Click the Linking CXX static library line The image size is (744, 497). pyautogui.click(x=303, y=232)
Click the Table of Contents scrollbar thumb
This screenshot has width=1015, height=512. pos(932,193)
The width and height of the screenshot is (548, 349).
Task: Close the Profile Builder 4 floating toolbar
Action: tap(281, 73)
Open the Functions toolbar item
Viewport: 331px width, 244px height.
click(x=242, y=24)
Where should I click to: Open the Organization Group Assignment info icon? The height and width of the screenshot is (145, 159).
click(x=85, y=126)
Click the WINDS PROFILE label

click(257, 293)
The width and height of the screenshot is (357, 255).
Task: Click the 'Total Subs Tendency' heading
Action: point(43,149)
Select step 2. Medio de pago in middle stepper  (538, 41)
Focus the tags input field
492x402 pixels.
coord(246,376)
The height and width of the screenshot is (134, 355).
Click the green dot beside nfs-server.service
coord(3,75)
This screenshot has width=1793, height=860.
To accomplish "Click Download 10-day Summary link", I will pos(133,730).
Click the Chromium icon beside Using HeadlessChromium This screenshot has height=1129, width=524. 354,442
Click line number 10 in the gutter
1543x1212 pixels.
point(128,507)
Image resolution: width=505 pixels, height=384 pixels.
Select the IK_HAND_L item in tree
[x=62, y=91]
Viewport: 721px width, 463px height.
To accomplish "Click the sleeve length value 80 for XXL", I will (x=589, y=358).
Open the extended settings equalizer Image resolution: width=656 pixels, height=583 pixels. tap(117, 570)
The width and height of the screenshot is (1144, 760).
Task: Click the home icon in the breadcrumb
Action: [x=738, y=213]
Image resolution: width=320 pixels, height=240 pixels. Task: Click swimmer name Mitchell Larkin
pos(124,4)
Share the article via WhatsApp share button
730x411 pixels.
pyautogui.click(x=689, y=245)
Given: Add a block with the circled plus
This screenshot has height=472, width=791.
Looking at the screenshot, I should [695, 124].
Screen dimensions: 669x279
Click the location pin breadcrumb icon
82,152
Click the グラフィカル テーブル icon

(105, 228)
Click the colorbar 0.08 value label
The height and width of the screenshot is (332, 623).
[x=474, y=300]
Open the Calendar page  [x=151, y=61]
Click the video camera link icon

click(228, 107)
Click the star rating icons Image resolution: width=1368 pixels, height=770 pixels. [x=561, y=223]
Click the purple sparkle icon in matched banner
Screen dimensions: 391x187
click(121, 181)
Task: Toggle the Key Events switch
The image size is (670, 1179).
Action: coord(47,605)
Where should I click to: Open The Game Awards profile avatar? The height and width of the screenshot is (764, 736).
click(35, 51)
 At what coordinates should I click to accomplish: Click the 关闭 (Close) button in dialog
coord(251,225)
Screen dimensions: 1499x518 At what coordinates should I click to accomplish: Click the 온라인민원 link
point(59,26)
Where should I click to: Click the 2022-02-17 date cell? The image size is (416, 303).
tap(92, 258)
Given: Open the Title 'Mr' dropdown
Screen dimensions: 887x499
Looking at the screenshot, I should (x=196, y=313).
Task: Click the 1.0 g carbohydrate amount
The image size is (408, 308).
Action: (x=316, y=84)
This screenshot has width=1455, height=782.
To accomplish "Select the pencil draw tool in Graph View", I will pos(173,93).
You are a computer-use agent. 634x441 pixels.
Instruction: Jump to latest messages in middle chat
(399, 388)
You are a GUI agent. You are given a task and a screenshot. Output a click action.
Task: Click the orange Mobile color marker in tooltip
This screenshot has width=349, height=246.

**What to work on**: Your output is to be the lines of the listing, exact and complete, starting at the first and ending with the line that contains "The height and width of the screenshot is (134, 355).".

**Output below**:
Click the Linking CXX static library line The image size is (744, 497). pyautogui.click(x=303, y=232)
Click the Table of Contents scrollbar thumb
This screenshot has width=1015, height=512. pos(932,193)
The width and height of the screenshot is (548, 349).
Task: Close the Profile Builder 4 floating toolbar
Action: tap(281, 73)
Open the Functions toolbar item
Viewport: 331px width, 244px height.
click(x=242, y=24)
Where should I click to: Open the Organization Group Assignment info icon? The height and width of the screenshot is (145, 159).
click(x=85, y=126)
Click the WINDS PROFILE label

click(257, 293)
The width and height of the screenshot is (357, 255).
Task: Click the 'Total Subs Tendency' heading
Action: point(43,149)
Select step 2. Medio de pago in middle stepper  (538, 41)
Focus the tags input field
492x402 pixels.
coord(246,376)
The height and width of the screenshot is (134, 355).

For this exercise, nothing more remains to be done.